§ GIVEN TEXT
I'm trying to get a handle on documentation/evidence around when PowerShell does conversions, and when a user needs to be explicit about what they want. A somewhat related question, here, has a broken link that possibly explained scenarios that the type would be adjusted. There are plenty of instances of similar problems though (namely, comparing a string to an int) - for example when you get a number via Read-Host, you're actually getting a string.
Specifically though I've found that certain mechanisms seem to handle a string representation of the number fine - but I want to understand if that is truly because they're handling it as a number, or if the output is correct in appearance, but wrong under the hood. Here's a specific example though, so the question is about Measure-Object and how it handles calculating the Sum of a string property.
PS > $Example = Import-Csv .\Example.csv
PS > $Example
Procedure_Code : 123456789
CPT_Code : J3490
Modifier :
Service_Date : 02/01/2020
Revenue_Code : 259
Units : -100.00
Amount : 55.00
Procedure_Code : 123456789
CPT_Code : J3490
Modifier :
Service_Date : 02/02/2020
Revenue_Code : 259
Units : 100.00
Amount : 55.00
PS > [Math]::Sign($Example[0].Units)
-1
PS > $Example | Measure-Object Amount -Sum
Count : 2
Sum : 110
Property : Amount
PS > $Example | ForEach-Object { $Sum = $Sum + $_.Amount} ; Write-Host "$($Sum)"
55.0055.00 #Plus sign concatenates strings
PS > $Example | ForEach-Object { $Sum = $Sum + [int]$_.Amount} ; Write-Host "$($Sum)"
110 #Expected result if casting the string into an integer type before adding
So basically it seems like [Math]::Sign() works (even though it doesn't accept strings as far as I can tell), and Measure-Object is smarter about strings than a simple plus sign. But is Measure-Object casting my string into an [int]? If I use an example with decimals, the answer is more precise, so maybe it is a [single]?
What is Measure-Object doing to get the right answer, and when shouldn't I trust it?
Measure-Object is a special case, because it is that cmdlet's specific logic that performs automatic type conversion, as opposed to PowerShell's own, general automatic conversions that happen in the context of using operators such as +, passing arguments to commands, calling .NET methods such as [Math]::Sign(), and using values as conditionals.
As your own answer hints at, Measure-Object calls the same code that PowerShell's general automatic type conversions use; these are discussed below.

§ AVAILABLE DATA
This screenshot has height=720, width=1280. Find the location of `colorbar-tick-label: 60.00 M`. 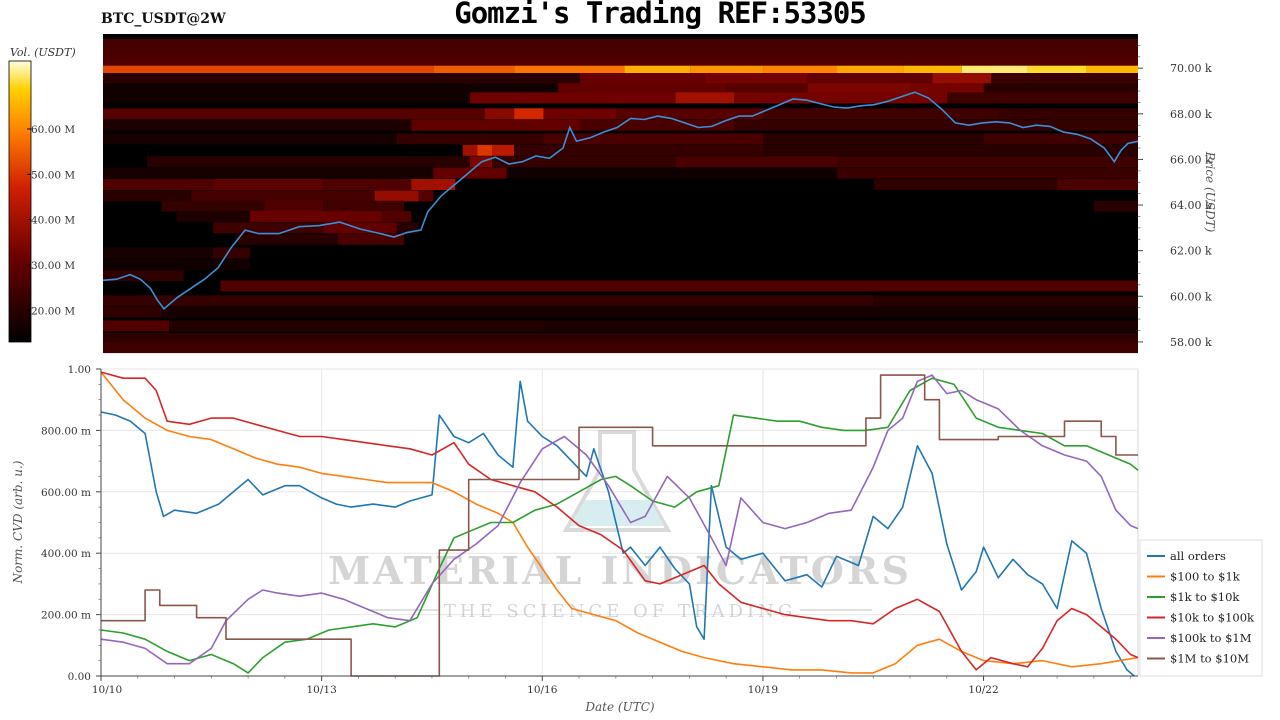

§ TASKS FOR THIS EXERCISE
(A) List every property name shown for each row of the imported CSV in the PowerShell type conversion thread.
(B) Extend the PowerShell type conversion thread by writing what comes after its last sentence.

§ EXERCISE RESULTS
(A) Procedure_Code, CPT_Code, Modifier, Service_Date, Revenue_Code, Units, Amount

(B)
Automatic type conversions in PowerShell:
In general, PowerShell always attempts automatic type conversion - and a pitfall to those familiar with C# is that even an explicit cast (e.g. [double] '1.2') may not be honored if the target type is ultimately a different one.[1]
Supported conversions:
In addition to supporting .NET's type conversions, PowerShell implements a few built-in custom conversions and supports user-defined conversions by way of custom conversion classes and attribute classes; also, it implicitly tries to call single-parameter target-type constructors and - for string input - a target type's static ::Parse() method, if present; see this answer for details.
To-number conversion and culture-sensitivity when converting to and from strings:
Typically, PowerShell uses culture-invariant conversion, so that, for instance, only . is recognized as the decimal mark in "number strings" that represent floating-point numbers.
String-to-number conversion, including how specific numeric data types are chosen, is covered in this answer.
To-string conversion (including from numbers) is covered in this answer.
Automatic type conversions by context:
Operands (operator arguments):
Some operators, such as -replace and -match, operate on strings only, in which case the operand(s) are invariably converted to strings (which always succeeds):
42 -replace 2, '!' yields '4!': both 42 and 2 were implicitly converted to strings.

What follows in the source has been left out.